▸ **DIRECTIVE**: In the data, starting at the beginning and ending at the line that contains "will tap(183, 36).", change "Save and New button" to "Save and Close button" and leave everything else as it is. Give back only those lines.

(Data on finding words and elements)
— BEGIN —
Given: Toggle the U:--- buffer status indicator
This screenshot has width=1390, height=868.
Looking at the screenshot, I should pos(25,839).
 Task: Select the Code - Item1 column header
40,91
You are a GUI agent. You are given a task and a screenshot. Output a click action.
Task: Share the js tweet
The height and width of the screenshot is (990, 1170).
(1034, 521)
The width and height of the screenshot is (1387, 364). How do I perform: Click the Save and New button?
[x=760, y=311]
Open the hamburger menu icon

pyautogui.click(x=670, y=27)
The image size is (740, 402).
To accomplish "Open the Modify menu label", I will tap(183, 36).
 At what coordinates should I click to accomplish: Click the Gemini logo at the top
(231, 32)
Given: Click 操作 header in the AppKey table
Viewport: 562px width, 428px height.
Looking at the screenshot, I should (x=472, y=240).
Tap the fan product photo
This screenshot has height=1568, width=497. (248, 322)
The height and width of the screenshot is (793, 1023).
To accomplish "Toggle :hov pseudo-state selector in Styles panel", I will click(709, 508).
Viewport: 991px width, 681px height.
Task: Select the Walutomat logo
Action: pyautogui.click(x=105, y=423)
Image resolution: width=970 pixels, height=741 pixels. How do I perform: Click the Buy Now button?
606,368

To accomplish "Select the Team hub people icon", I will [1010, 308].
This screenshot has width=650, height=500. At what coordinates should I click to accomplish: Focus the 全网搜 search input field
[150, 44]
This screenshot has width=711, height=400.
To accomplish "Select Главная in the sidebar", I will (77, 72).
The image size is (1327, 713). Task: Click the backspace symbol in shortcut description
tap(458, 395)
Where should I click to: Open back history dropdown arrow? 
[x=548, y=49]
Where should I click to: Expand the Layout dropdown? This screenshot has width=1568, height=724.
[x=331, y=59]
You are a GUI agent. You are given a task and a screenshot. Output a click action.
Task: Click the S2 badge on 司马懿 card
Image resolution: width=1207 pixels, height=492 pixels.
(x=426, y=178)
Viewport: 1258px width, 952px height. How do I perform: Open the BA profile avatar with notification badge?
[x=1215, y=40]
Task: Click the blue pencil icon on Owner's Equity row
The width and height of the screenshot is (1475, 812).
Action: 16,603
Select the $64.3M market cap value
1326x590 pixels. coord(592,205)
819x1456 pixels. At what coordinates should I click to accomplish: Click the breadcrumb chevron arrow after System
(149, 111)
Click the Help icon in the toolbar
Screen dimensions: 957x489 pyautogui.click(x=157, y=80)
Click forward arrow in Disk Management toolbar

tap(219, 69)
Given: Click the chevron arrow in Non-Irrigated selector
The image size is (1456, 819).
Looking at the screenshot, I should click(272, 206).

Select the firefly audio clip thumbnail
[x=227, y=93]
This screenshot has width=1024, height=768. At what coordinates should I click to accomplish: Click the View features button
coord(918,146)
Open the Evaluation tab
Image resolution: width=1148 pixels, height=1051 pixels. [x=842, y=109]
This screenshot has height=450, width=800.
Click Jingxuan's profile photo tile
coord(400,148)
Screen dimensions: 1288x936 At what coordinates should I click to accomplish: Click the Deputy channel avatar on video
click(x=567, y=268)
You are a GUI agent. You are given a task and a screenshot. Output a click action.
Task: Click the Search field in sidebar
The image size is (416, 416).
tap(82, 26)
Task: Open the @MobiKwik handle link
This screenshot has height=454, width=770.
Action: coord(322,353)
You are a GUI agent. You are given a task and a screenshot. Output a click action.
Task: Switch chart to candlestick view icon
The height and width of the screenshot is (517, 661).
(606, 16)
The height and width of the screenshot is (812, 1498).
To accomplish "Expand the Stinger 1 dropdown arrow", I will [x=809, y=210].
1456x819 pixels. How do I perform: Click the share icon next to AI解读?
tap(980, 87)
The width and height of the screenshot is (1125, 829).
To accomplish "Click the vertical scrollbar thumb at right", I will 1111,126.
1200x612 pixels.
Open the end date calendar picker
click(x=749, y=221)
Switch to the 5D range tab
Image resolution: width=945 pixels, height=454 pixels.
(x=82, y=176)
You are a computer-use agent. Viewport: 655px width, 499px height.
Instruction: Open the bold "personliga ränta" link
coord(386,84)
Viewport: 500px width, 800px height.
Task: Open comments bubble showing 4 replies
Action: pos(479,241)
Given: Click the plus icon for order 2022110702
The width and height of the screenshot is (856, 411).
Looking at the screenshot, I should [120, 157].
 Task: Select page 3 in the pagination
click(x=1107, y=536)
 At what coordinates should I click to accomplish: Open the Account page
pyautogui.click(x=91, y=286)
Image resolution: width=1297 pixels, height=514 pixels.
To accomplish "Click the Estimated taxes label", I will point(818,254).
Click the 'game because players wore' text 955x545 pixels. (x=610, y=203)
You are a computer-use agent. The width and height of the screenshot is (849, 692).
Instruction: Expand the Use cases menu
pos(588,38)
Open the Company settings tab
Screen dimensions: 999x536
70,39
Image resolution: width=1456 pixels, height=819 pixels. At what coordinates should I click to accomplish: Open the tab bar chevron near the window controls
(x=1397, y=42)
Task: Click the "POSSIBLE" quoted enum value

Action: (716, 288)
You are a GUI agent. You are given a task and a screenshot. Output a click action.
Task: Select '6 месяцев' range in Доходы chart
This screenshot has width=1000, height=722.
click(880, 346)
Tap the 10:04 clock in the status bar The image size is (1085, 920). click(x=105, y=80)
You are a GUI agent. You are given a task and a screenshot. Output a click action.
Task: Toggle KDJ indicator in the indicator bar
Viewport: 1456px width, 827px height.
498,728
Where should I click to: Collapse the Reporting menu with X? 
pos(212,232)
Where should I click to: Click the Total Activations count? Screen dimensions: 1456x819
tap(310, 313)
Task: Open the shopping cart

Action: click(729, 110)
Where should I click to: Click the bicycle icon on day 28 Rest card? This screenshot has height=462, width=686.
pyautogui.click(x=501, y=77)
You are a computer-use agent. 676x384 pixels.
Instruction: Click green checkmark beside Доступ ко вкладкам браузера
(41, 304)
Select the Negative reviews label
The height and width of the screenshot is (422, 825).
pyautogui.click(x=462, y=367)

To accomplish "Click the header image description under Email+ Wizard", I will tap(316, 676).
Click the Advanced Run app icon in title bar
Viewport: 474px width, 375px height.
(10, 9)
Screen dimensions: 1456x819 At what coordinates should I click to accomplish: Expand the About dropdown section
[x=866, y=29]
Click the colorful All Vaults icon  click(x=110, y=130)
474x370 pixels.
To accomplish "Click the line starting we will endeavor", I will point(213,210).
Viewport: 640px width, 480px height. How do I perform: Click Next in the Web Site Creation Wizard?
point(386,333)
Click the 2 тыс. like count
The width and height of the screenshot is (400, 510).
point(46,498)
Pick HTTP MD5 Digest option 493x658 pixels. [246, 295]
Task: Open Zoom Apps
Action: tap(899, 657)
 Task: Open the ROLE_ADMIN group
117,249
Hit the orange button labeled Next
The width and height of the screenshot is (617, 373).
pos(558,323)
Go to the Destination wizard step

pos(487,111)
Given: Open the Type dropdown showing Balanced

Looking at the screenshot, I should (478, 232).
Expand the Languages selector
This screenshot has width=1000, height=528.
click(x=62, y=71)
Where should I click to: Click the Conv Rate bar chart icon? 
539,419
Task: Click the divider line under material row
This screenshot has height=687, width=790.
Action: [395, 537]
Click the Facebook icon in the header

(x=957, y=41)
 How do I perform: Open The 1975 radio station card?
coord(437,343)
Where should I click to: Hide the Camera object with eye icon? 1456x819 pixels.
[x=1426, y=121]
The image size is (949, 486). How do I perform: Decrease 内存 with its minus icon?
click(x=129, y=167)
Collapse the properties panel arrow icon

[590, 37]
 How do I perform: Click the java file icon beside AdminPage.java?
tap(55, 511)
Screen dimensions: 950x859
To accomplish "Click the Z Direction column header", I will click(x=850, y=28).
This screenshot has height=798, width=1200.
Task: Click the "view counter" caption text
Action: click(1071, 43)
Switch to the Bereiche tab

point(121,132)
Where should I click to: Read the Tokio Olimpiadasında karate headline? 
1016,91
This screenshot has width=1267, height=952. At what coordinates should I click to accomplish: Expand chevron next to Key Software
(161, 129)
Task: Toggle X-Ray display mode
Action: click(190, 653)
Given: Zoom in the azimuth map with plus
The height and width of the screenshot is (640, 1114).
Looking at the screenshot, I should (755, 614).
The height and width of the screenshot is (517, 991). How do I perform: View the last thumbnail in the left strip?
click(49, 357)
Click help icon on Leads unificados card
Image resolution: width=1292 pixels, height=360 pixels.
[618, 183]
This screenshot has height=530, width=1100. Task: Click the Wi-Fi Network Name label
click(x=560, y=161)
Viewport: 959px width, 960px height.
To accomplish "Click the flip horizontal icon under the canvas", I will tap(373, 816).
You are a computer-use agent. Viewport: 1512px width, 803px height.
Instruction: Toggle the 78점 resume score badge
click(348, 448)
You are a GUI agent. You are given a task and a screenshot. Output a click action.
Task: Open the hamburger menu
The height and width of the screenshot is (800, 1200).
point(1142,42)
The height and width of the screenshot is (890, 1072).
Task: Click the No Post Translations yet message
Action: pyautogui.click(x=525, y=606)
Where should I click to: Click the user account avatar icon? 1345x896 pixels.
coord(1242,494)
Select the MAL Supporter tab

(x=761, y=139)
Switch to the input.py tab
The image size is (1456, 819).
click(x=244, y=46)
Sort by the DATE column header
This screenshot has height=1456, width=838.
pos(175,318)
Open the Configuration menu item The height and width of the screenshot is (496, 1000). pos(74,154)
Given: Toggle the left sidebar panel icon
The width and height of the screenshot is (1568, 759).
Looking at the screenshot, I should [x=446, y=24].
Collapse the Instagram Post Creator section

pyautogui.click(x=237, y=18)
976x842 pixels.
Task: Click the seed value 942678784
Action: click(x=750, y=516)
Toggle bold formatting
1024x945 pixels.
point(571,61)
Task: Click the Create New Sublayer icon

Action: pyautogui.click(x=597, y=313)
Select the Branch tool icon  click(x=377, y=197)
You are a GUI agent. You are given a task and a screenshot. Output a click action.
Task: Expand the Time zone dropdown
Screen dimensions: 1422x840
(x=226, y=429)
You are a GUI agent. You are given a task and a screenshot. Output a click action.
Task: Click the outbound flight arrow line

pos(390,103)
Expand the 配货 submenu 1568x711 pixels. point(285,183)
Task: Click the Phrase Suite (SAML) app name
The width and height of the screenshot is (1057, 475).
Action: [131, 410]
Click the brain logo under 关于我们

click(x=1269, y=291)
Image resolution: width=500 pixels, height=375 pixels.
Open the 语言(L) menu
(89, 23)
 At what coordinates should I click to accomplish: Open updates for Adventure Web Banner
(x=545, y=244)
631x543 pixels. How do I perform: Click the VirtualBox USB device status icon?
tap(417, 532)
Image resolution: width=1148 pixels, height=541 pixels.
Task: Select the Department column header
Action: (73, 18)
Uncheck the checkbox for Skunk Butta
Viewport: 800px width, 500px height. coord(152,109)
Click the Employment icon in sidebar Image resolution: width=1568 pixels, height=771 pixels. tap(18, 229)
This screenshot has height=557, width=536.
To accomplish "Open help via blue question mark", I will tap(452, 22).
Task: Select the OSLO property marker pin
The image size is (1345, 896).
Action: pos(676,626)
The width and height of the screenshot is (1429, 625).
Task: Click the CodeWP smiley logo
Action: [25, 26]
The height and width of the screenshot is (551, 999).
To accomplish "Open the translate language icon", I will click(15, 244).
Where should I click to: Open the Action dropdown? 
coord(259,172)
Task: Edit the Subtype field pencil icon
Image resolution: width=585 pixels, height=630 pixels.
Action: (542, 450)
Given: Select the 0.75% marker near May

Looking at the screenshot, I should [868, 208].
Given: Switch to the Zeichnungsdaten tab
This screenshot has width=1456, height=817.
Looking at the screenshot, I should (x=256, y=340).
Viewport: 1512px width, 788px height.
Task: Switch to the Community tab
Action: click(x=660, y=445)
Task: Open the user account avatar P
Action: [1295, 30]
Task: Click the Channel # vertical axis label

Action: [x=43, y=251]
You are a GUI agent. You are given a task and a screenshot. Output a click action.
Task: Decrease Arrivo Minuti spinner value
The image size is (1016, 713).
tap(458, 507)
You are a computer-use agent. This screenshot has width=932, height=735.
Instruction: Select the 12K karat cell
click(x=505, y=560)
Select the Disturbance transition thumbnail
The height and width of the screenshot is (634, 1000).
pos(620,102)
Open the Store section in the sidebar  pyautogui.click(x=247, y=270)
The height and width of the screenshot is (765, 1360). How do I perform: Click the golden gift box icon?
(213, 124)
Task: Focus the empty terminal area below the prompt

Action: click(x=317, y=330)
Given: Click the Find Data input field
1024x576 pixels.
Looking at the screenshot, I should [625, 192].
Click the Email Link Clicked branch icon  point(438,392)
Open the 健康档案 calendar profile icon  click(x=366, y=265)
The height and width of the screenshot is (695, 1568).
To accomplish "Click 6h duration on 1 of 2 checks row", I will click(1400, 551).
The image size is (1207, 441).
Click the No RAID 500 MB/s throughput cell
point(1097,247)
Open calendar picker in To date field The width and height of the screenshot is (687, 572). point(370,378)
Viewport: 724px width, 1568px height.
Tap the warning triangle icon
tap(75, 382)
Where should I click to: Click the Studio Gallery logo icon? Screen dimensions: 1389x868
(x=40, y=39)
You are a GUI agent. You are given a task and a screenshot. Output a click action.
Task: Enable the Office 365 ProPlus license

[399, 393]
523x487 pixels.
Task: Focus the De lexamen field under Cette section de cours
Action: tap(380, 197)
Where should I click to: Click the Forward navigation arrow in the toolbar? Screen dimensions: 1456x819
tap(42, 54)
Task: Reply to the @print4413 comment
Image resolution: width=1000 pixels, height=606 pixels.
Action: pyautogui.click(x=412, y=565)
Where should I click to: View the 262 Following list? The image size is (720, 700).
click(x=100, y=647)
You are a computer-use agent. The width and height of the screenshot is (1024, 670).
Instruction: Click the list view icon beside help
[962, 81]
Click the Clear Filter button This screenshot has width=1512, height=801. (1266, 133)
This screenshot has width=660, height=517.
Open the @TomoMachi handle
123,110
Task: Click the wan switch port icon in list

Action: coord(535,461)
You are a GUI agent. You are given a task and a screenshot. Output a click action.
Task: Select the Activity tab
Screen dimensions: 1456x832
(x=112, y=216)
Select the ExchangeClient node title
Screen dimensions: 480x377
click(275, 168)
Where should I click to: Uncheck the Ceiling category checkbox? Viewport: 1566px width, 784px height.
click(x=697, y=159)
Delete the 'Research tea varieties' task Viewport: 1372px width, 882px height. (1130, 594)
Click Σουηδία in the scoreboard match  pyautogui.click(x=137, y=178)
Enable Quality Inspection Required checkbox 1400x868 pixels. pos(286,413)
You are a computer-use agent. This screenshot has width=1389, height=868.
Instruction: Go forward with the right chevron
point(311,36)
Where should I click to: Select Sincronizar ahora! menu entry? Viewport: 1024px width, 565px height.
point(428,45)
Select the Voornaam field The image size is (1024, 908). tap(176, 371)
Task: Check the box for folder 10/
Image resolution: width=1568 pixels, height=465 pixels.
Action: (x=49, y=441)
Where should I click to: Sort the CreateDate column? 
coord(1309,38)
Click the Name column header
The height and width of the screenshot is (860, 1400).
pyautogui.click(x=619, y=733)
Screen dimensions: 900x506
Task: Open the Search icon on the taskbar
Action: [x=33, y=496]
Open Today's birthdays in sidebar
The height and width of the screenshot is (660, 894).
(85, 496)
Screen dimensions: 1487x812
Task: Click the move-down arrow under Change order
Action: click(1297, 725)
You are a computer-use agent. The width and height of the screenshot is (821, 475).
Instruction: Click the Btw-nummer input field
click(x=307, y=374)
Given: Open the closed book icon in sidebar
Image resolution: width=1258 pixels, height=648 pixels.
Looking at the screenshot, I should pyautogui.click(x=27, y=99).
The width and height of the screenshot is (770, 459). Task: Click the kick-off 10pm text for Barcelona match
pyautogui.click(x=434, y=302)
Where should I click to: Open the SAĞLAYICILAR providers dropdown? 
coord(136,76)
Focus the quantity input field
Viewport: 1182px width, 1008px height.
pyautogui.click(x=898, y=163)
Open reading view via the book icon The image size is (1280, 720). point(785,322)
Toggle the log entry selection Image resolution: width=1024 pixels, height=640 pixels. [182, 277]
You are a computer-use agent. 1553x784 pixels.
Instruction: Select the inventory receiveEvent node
— END —
▸ **THE RESPONSE**:
Given: Toggle the U:--- buffer status indicator
This screenshot has width=1390, height=868.
Looking at the screenshot, I should pos(25,839).
 Task: Select the Code - Item1 column header
40,91
You are a GUI agent. You are given a task and a screenshot. Output a click action.
Task: Share the js tweet
The height and width of the screenshot is (990, 1170).
(1034, 521)
The width and height of the screenshot is (1387, 364). How do I perform: Click the Save and Close button?
[x=760, y=311]
Open the hamburger menu icon

pyautogui.click(x=670, y=27)
The image size is (740, 402).
To accomplish "Open the Modify menu label", I will tap(183, 36).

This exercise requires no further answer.